Sources are an abstraction layer on top of the input tables. They are not strictly necessary, but can help make the project more structured. To create sources, you create a `sources.yml` file and place it in the `models` dir. Here, you can reference models created in the `models` dir to mark them as sources. You can reference sources in other models like this:
```python
{{ source('domain_name', 'source_name')}}
```
Sources can define _freshness_ constraints that will provide warnings or errors when there is a significant delay.
## Snapshots
Snapshots are a way to build SCD2s. There are two strategies to get this done:
- Timestamp: all records have a unique key and an `update_at` field. dbt will consider a new record is necessary in the SCD2 whenever the `updated_at` field increases.
- Check: dbt will monitor a set of columns and consider any changes in any of the columns as a new version of the record.
Snapshots get defined with a sql file in the `snapshots` folder using the `snapshot` macro block.
Once snapshots are defined, "snapshooting" can be triggered at any time by running `dbt snapshot`. dbt will create the SCD tables in the defined schema and play the `valid_from`, `valid_to` game whenever changes are detected.
## Tests
There are two kinds of tests:
- Singular tests: you make any `SELECT` statement you want. If the `SELECT` statement is run and any data is found, the test is considered failed. If the statement is run and no rows are returned, the test is considered passed.

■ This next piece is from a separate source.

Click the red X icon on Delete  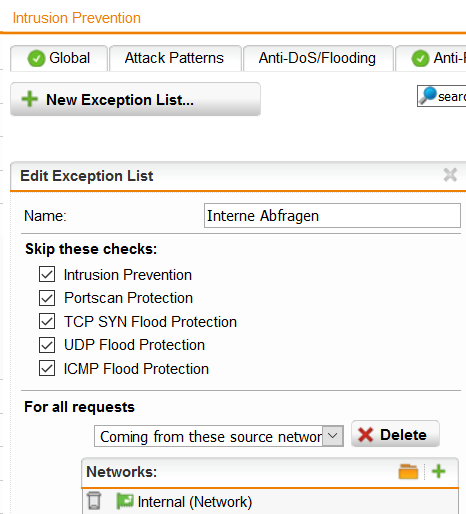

- Built-in test: just a bunch of typical stuff: uniqueness, nullability, enum validations and relationship (referential integrity)
You can also define your own custom generic tests.
## Macros
- Macros are jinja templates.
- There are many built-in macros in dbt, but you can also use your own macros.
- dbt packages exist and you can use them to have more tests and macros that you can use.
## Documentation
- Documentation is kept in the repo (yay)
- Documentation can be defined in yaml files or in standalone markdown files. For example, the landing page can be customized with an `overview.md` file.
- Documentation can be quick-served with dbt, but ideally you should compile it and serve it with a regular web server, like Nginx.
-